[START OF Items]

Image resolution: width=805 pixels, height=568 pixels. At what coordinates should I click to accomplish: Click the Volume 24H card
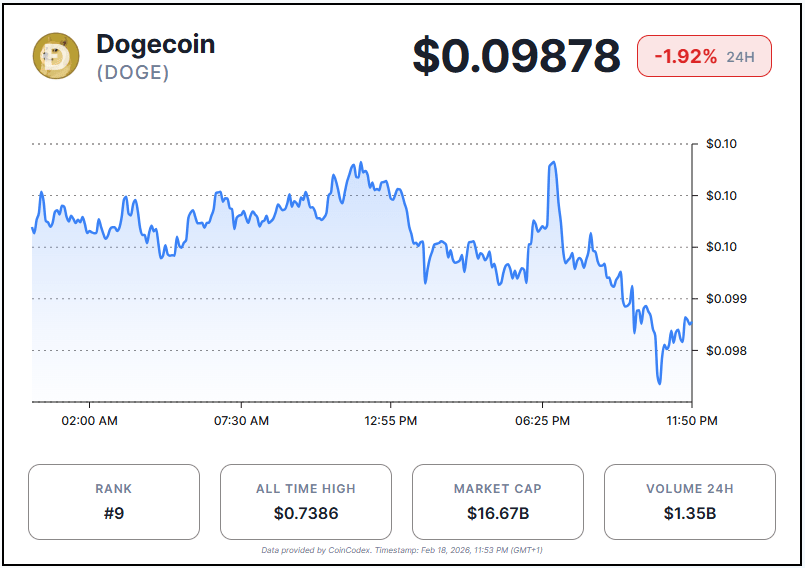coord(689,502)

[END OF Items]
[START OF Items]

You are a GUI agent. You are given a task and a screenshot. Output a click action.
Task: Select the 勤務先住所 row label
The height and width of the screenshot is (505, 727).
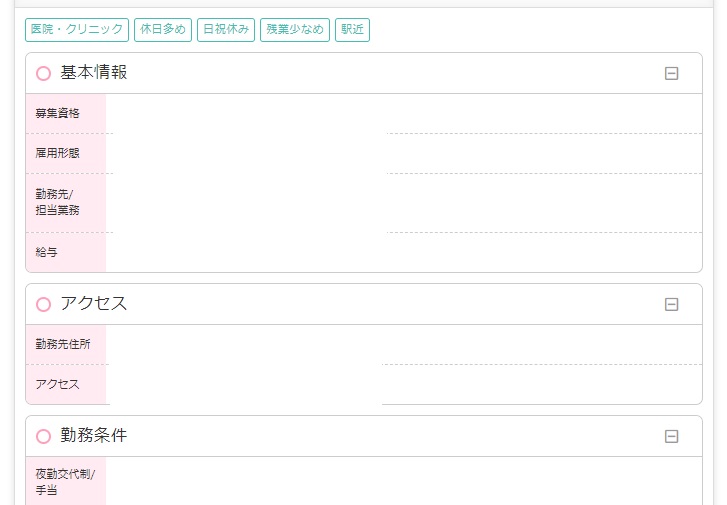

[END OF Items]

#### Written problem:
Can you output the listing, starting at the line containing "Image resolution: width=805" and ending at the line containing "coord(689,502)", as a two-column CSV headed text and answer? Put one row per entry with each field quoted and line breaks replaced by spaces, and leave the pictures out.

#### Final answer:
text,answer
"Image resolution: width=805 pixels, height=568 pixels. At what coordinates should I click to accomplish: Click the Volume 24H card","coord(689,502)"